» Texto propuesto
══════

Entre aceptar y entender, me convenzo cada vez más de que en el corazón de una vida plena no está una meta final, sino una experiencia: la vitalidad. Ese impulso que a veces se percibe como una descarga sutil detrás de lo cotidiano, una claridad momentánea o algo imposible de nombrar.
Joseph Campbell lo expresó de forma brillante cuando dijo que la mayoría no busca el “sentido de la vida”, sino una experiencia de estar vivos. No siempre como éxtasis, pero sí como conciencia del hecho mismo de existir.
La vitalidad, sin embargo, no es constante: va y viene. No equivale a la felicidad, porque también se manifiesta en medio de la tristeza, el cansancio o la frustración. En mi trabajo, por ejemplo, la vitalidad no surge porque cada tarea sea un placer puro, sino porque me siento plenamente implicada. Lo mismo ocurre en las relaciones: no desaparecen los desacuerdos, pero la conexión es más real.
Y aquí surge una pregunta clave: ¿me lleva esto hacia algo que me hace sentir más viva?
Vitalidad y el espejismo tecnológico
Lo que me sorprende, en cambio, es cómo en muchas conversaciones sobre inteligencia artificial la vitalidad ni siquiera aparece como criterio. Se habla de productividad, eficiencia, innovación… pero rara vez de qué nos hace sentir vivos en medio de todo esto.
Quizás por eso percibo que la vitalidad falta en gran parte de lo que producen herramientas como ChatGPT. Pueden ser útiles, pueden engañarnos con su calidad, pero rara vez palpitan. Y cuando me doy cuenta de que algo fue creado por IA, suele perder esa chispa.
Lo mismo ocurre con visiones como la de Mark Zuckerberg, que imagina combatir la soledad con “amigos artificiales”. Un acompañamiento perfecto en todo, excepto en lo esencial: la conciencia real de que existes.
Más preocupante aún es cuando la vitalidad se evapora de los entornos laborales. El reciente memorando del CEO de Fiverr, advirtiendo que la IA quitará empleos y que solo quienes trabajen más rápido y duro sobrevivirán, parece un ejemplo claro de cómo el miedo y la hipervigilancia se anteponen a cualquier noción de vida significativa. ¿Quién querría vivir así sus días finitos?
Elegir la vitalidad
Podría decirse que no hay opción: que, para llevar comida a la mesa, habrá que adaptarse y complacer a las máquinas. Pero no lo creo del todo. La vitalidad es tan esencial que siempre habrá un espacio para quienes sepan cultivarla, compartirla y tejerla en sus creaciones y comunidades.
Y aun si me equivoco, incluso si la disrupción tecnológica es tan devastadora como algunos predicen, vivir desde la vitalidad seguirá siendo la mejor decisión. Porque es lo que hace que la vida valga la pena.
Cuando decidimos integrar la IA, conviene hacerlo como lo hacen los Amish con cualquier tecnología: preguntándonos antes si realmente sirve a nuestros valores más altos. Adoptarla, sí, pero no de manera automática.
Y si dentro de unos años este enfoque suena ingenuo, no me importará. Quizás cierta ingenuidad sea una condición previa para vivir. En un mundo saturado de advertencias y pronósticos oscuros, sigo creyendo que lo humano —personas haciendo cosas humanas, con otras personas— seguirá siendo el corazón vital de la existencia.
Porque, si no es así, ¿qué sentido tendría?
¿Estaremos construyendo un futuro que nos hace más humanos o uno que nos convierte en máquinas eficientes pero vacías?

══════

» Consignas del ejercicio
1 > Indica si cada afirmación coincide con el texto sobre la vitalidad: (a) la vitalidad equivale a la felicidad; (b) Mark Zuckerberg imagina combatir la soledad con amigos artificiales; (c) el memorando del CEO de Fiverr advierte que la IA quitará empleos. Responde sí o no y cita textualmente las palabras que lo deciden.
2 > Enumera los temas que, según el texto sobre la vitalidad, sí se mencionan en muchas conversaciones sobre inteligencia artificial.
3 > Extrae sin cambios el fragmento del texto sobre la vitalidad que comienza en las palabras "Lo mismo ocurre con" y termina después de "de que existes.".

══════

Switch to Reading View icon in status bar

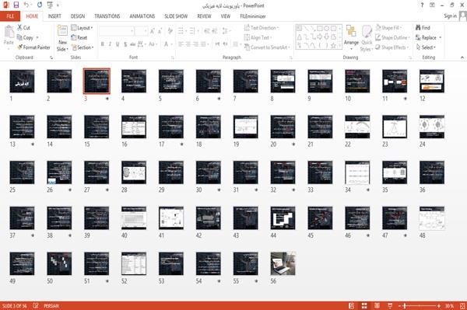click(377, 306)
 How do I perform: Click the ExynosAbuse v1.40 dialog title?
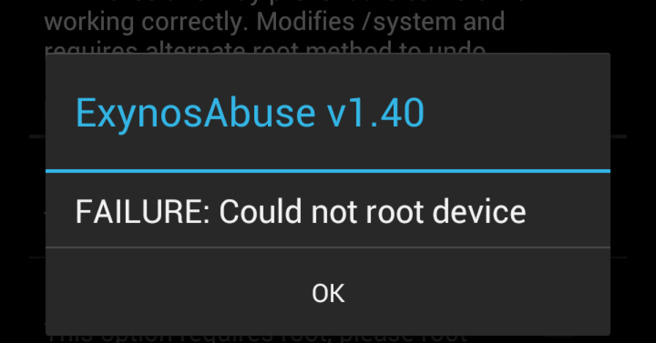(x=250, y=113)
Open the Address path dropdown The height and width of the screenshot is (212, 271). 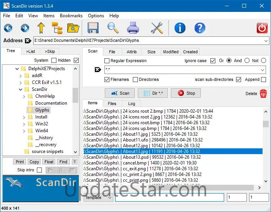coord(266,40)
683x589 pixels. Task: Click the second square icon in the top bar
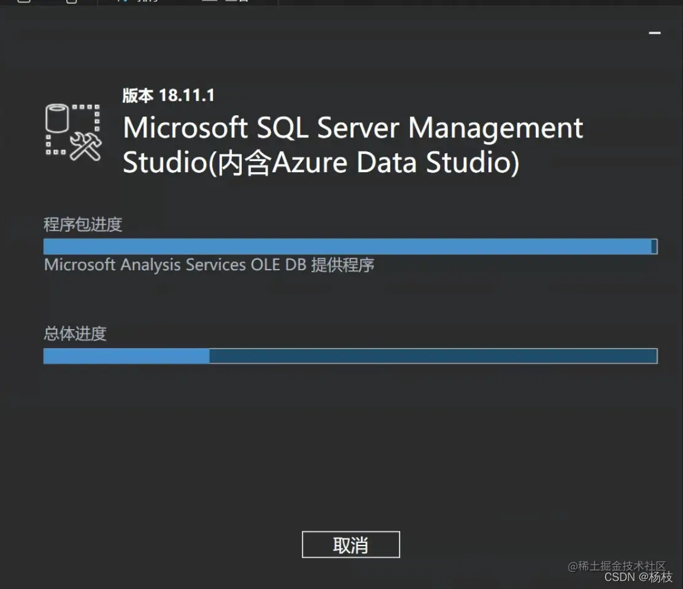pos(71,2)
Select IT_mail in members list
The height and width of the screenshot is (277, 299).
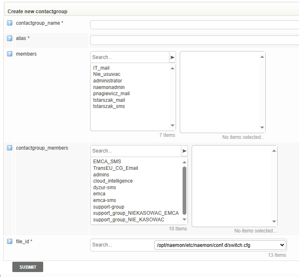(101, 68)
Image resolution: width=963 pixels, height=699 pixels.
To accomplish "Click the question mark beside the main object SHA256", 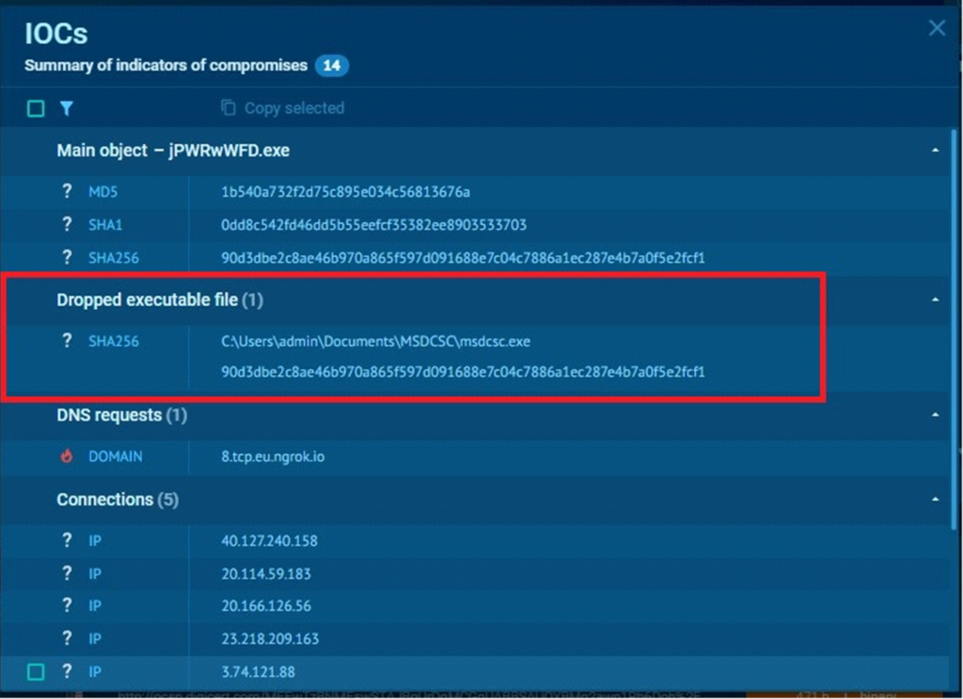I will pos(66,257).
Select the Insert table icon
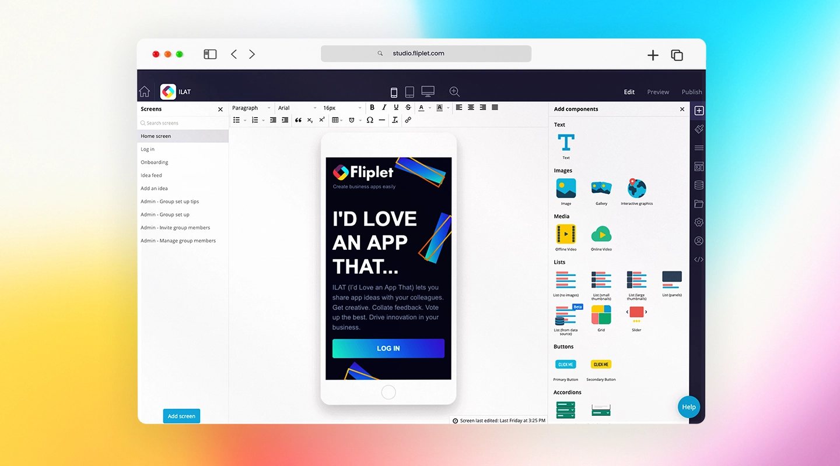This screenshot has height=466, width=840. point(336,120)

══════

» Respuestas
1 >
(a) No: «No equivale a la felicidad, porque también se manifiesta en medio de la tristeza, el cansancio o la frustración.»
(b) Sí: «Mark Zuckerberg, que imagina combatir la soledad con “amigos artificiales”»
(c) Sí: «El reciente memorando del CEO de Fiverr, advirtiendo que la IA quitará empleos»

2 > Productividad, eficiencia e innovación.

3 >
Lo mismo ocurre con visiones como la de Mark Zuckerberg, que imagina combatir la soledad con “amigos artificiales”. Un acompañamiento perfecto en todo, excepto en lo esencial: la conciencia real de que existes.